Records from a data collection
────

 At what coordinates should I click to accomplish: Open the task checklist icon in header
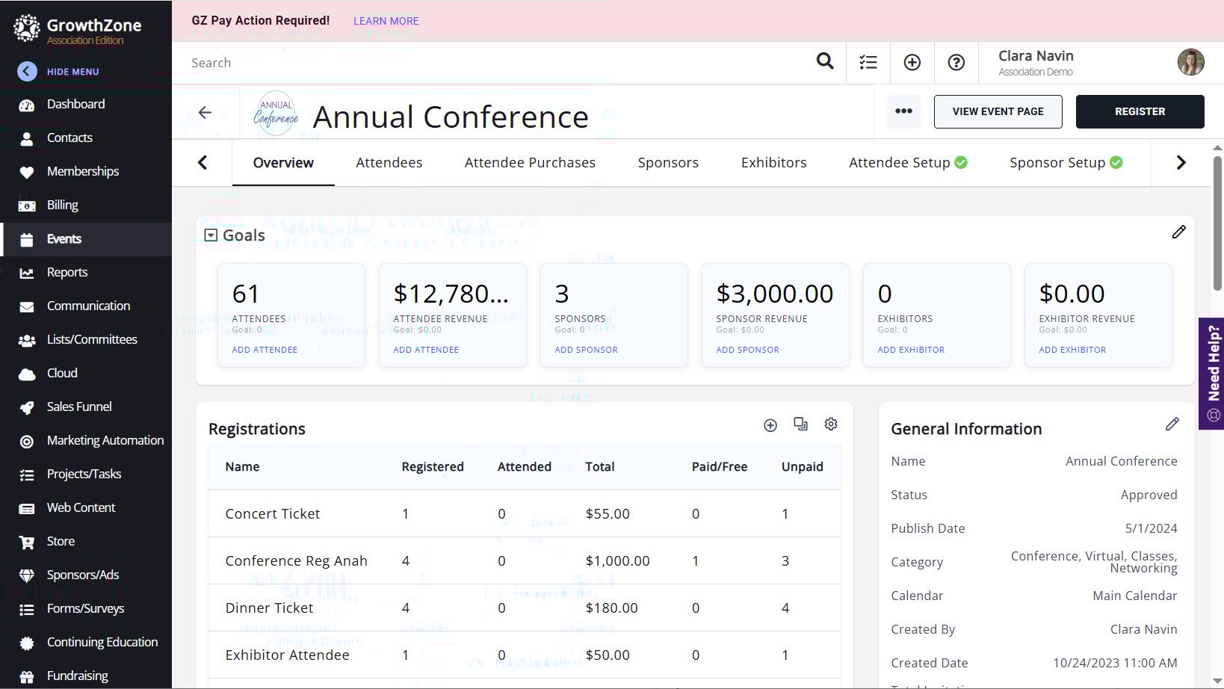pyautogui.click(x=868, y=63)
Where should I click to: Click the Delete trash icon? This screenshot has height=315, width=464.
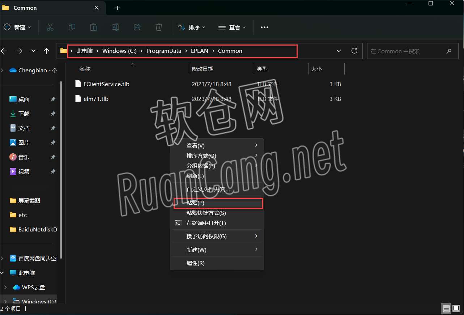pos(158,27)
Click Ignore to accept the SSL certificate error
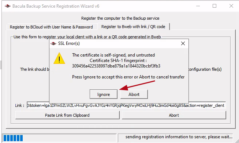This screenshot has height=143, width=239. pos(104,94)
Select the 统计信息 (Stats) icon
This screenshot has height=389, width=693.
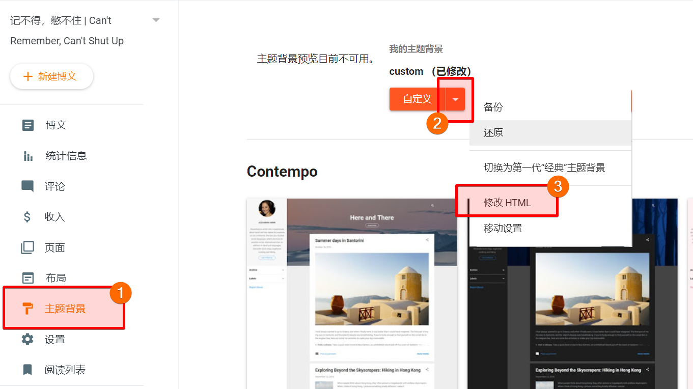coord(28,155)
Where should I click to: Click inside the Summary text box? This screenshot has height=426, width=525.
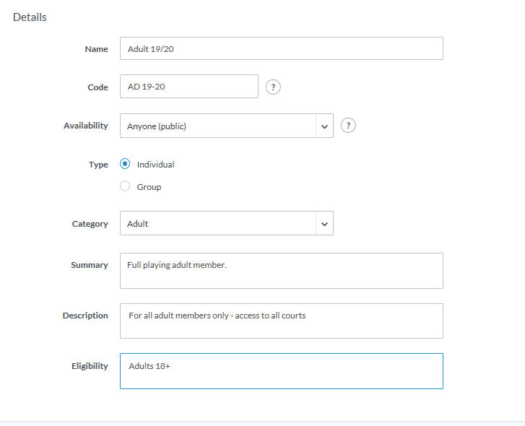[x=281, y=271]
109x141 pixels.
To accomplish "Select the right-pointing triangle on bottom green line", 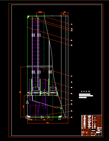I will (43, 117).
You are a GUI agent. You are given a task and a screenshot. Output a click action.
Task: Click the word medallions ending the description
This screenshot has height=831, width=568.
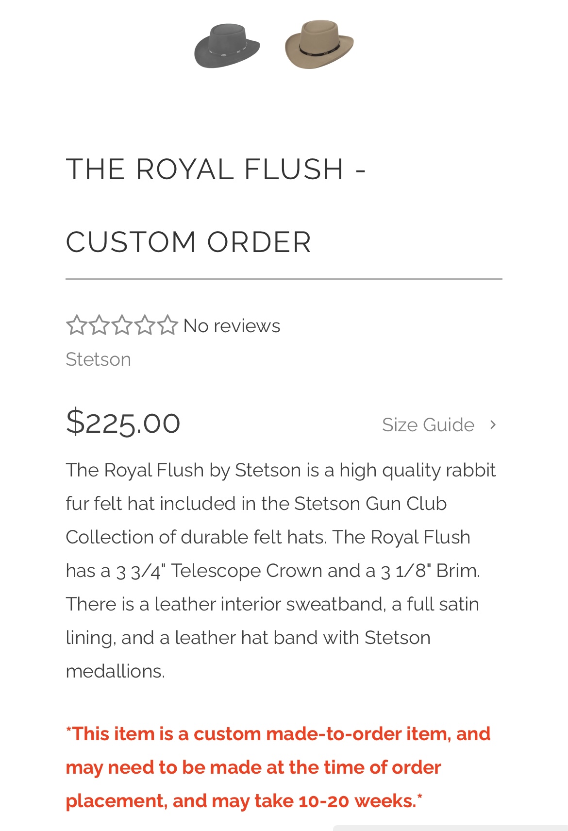coord(116,671)
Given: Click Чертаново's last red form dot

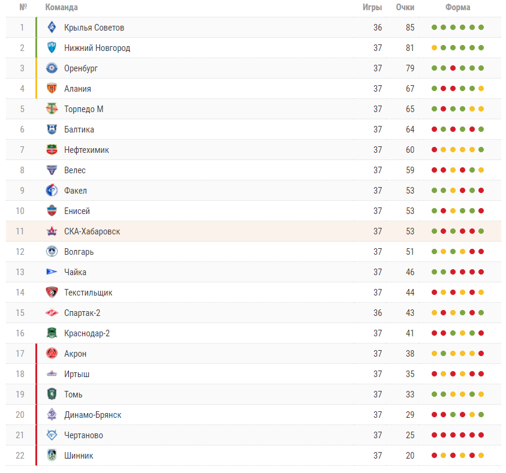Looking at the screenshot, I should pos(481,435).
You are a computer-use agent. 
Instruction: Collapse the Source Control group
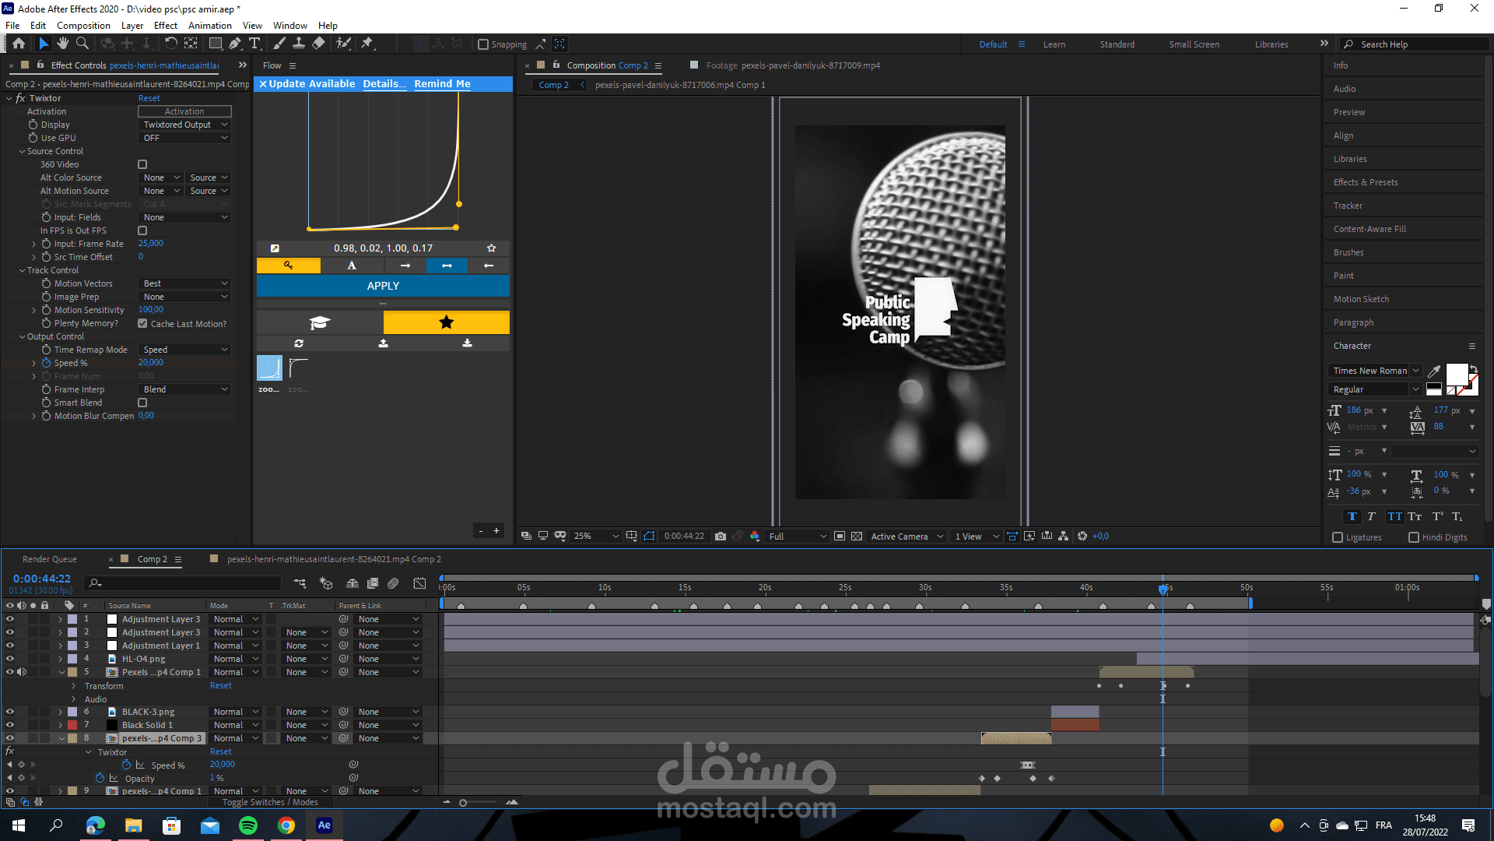click(22, 151)
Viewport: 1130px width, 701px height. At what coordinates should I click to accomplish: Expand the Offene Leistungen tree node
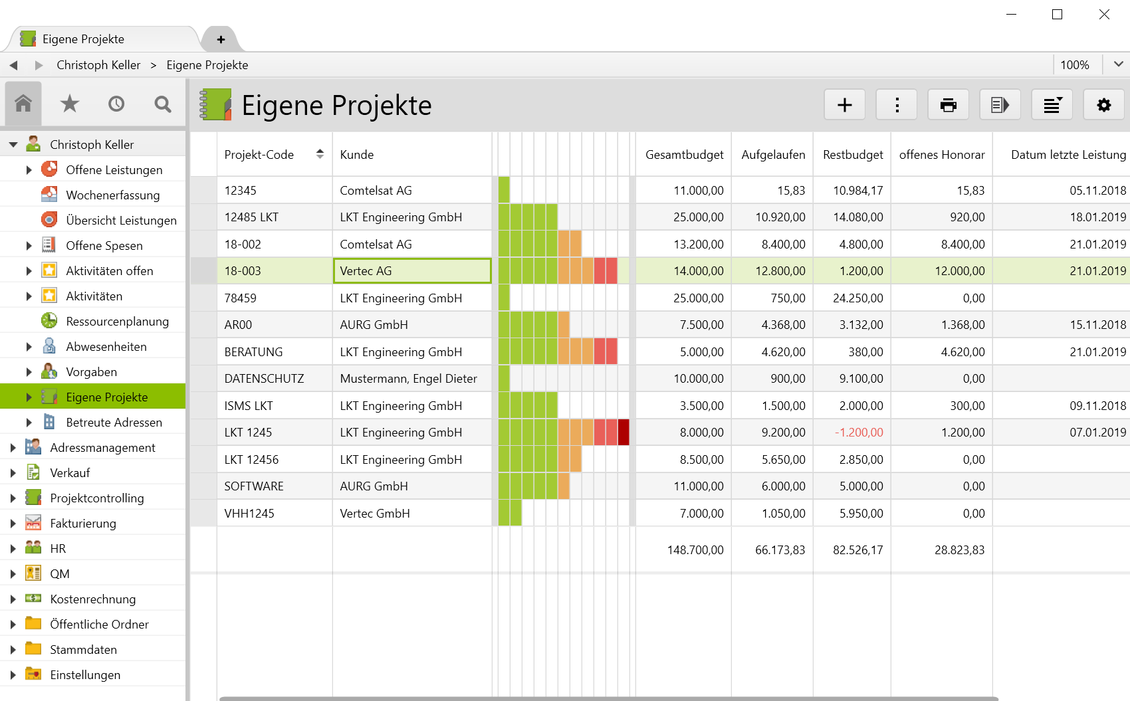pos(29,170)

────

The exercise: Please find each line above that contains the word "agent" and copy it out in full.

Finished answer:
You are a GUI agent. You are given a task and a screenshot. Output a click action.
You are a computer-use agent. 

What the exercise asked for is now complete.